Association d'Assistants Familiaux Lorrains

Témoignage son foyer est un refuge pour les enfants malmenés par la vie : comment rachel tison est devenue assistante familiale

22-11-2020

Le conseil départemental du Loiret recrute une centaine d'assistants familiaux. Il y a deux ans, Rachel Tison a choisi d'exercer cette profession, ou comme on les appelait avant, famille d’accueil, pour des enfants retirés à leurs parents en raison de difficultés diverses. Au sein de sa maison, entourée de ses enfants, Rachel leur donne un cadre, agit pour leur scolarité, leur confiance en eux… Elle raconte son quotidien.

Pourquoi a-t-elle fait le choix de cette profession ?

« C’est un métier passionnant. L’enfant nous donne tellement plus que ce qu’on peut lui donner. » Il y a deux ans, Rachel Tison a pris un tournant. Après avoir été coiffeuse, assistante maternelle, serveuse, elle est devenue assistante familiale employée par le conseil départemental. Son rôle : s’occuper et accueillir, au sein de sa famille, des enfants retirés à leurs parents par les services sociaux.

« Un assistant familial est une personne qui, moyennant rémunération, accueille habituellement et de façon permanente des mineurs à son domicile », précise le Département, ajoutant que « l’accueil familial signifie qu’un enfant est pris en charge dans une autre famille que la sienne, afin de résoudre une situation particulière le concernant. L’objectif est de résoudre l’éventuel problème de la relation enfant-parents tout en conservant sa culture familiale en vue de permettre un retour dans sa famille. Dans le cas où cela est impossible, l’objectif est d’aider l’enfant à grandir en maintenant le lien avec sa famille. »
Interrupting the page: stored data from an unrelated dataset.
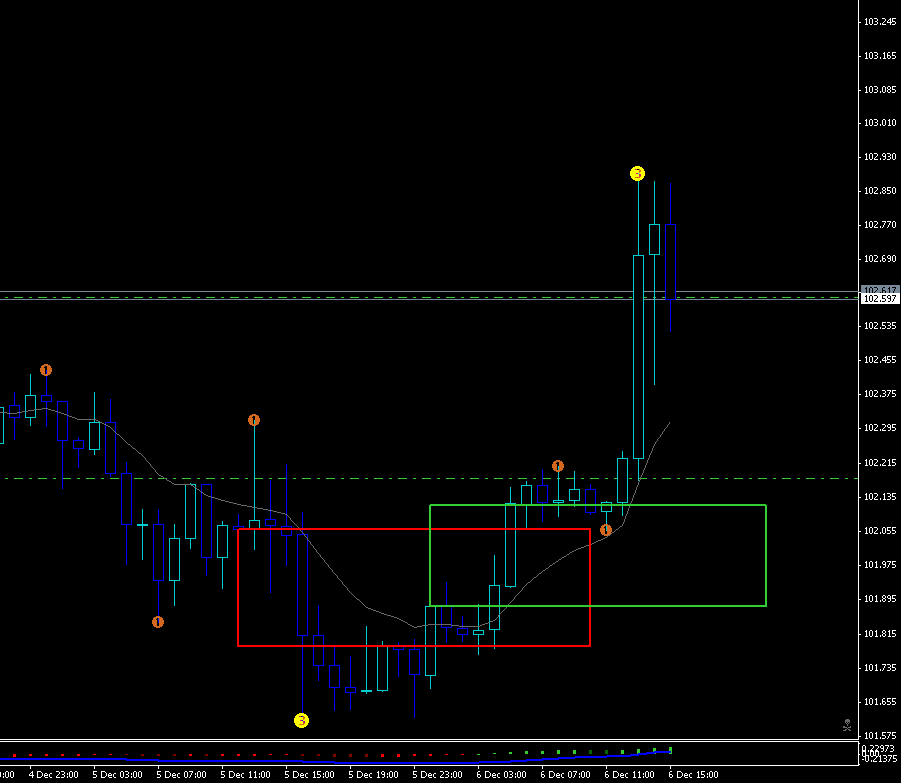
Task: Click the yellow 3 marker below the lowest wick
Action: (301, 720)
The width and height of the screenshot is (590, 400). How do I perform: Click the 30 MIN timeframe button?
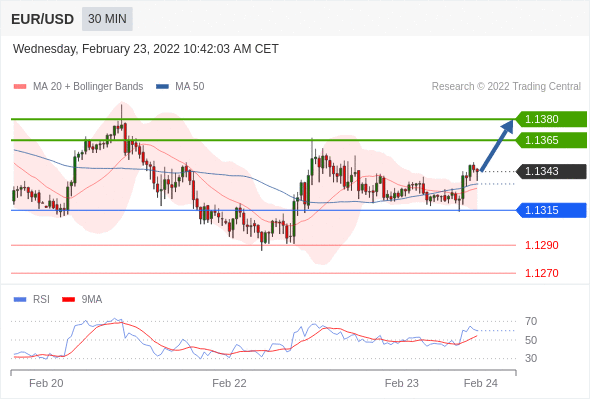pos(107,19)
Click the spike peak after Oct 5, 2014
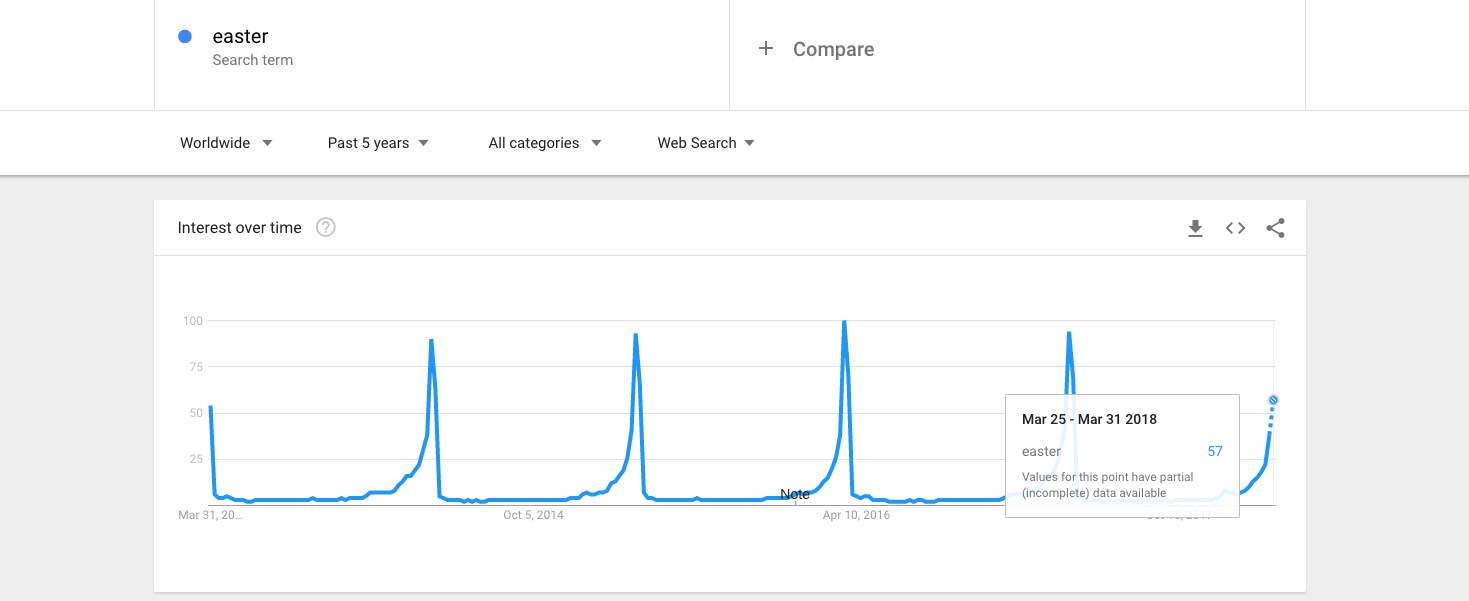1469x601 pixels. pyautogui.click(x=636, y=335)
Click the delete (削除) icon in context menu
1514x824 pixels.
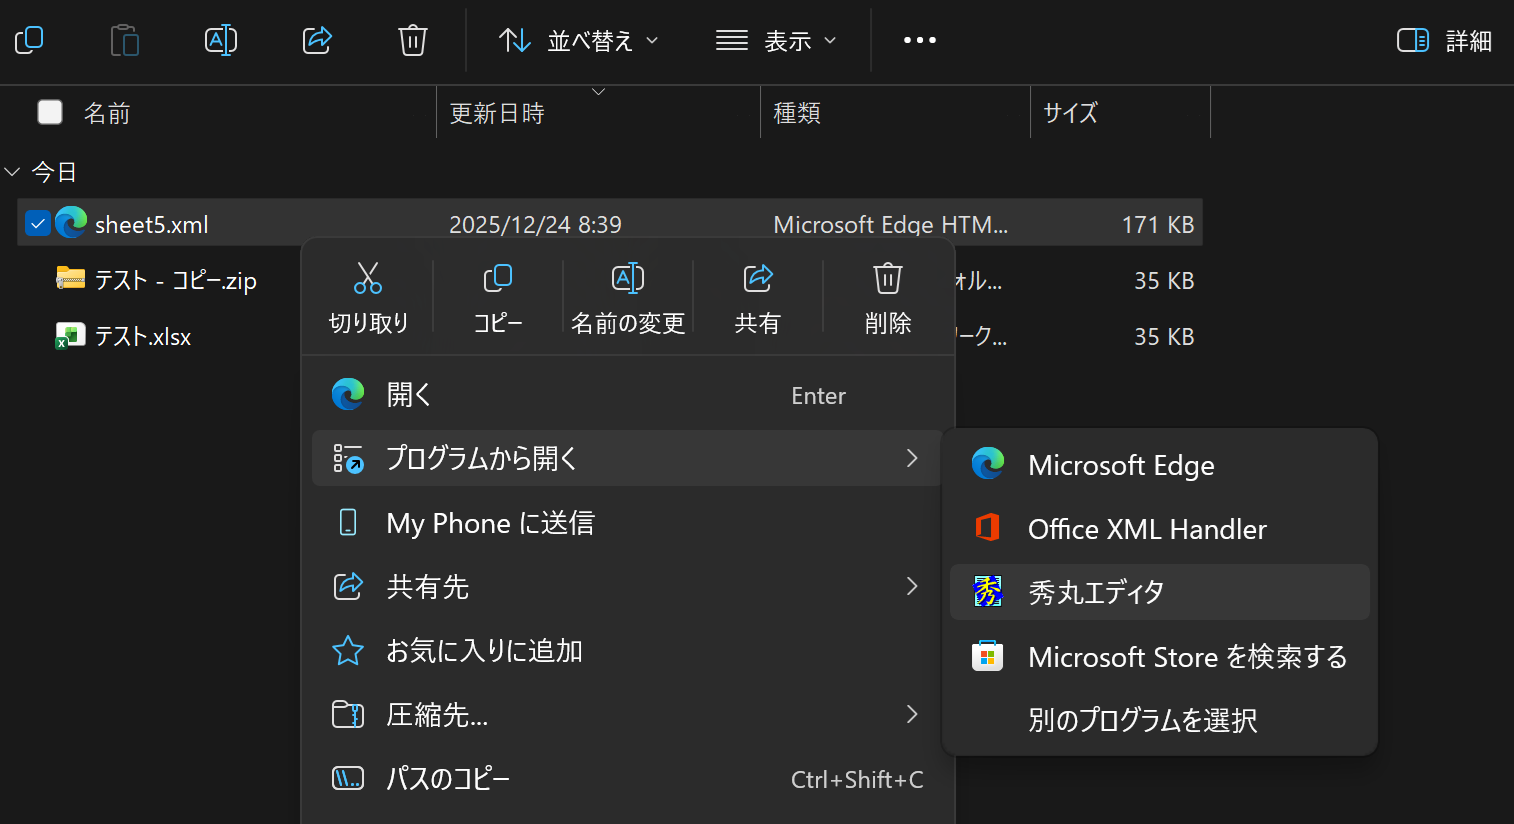tap(887, 279)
« Ma tante a toujours été dans le milieu, je voyais chez elle beaucoup d’enfants, sans savoir qui ils étaient vraiment. Je suis originaire du Nord, quand je suis arrivée dans le Loiret, j’ai été bénévole en tout genre. Pour l’école, on me demandait d’accompagner les enfants aux activités scolaires. J’avais un échange plus facile avec les adolescents. Je m’étais souvent dit que j’aimerais être famille d’accueil, mais ma maison n’était pas adaptée, ni la profession de mon mari. Lorsque nous nous sommes séparés, j’ai attendu que mes cinq enfants soient plus grands, car c’est un projet qui embarque toute la famille. J’étais jeune mamie, et il n’était pas question pour moi d’accueillir de jeunes enfants, je préférais des ados. Cela permettait que chacun reste à sa place. »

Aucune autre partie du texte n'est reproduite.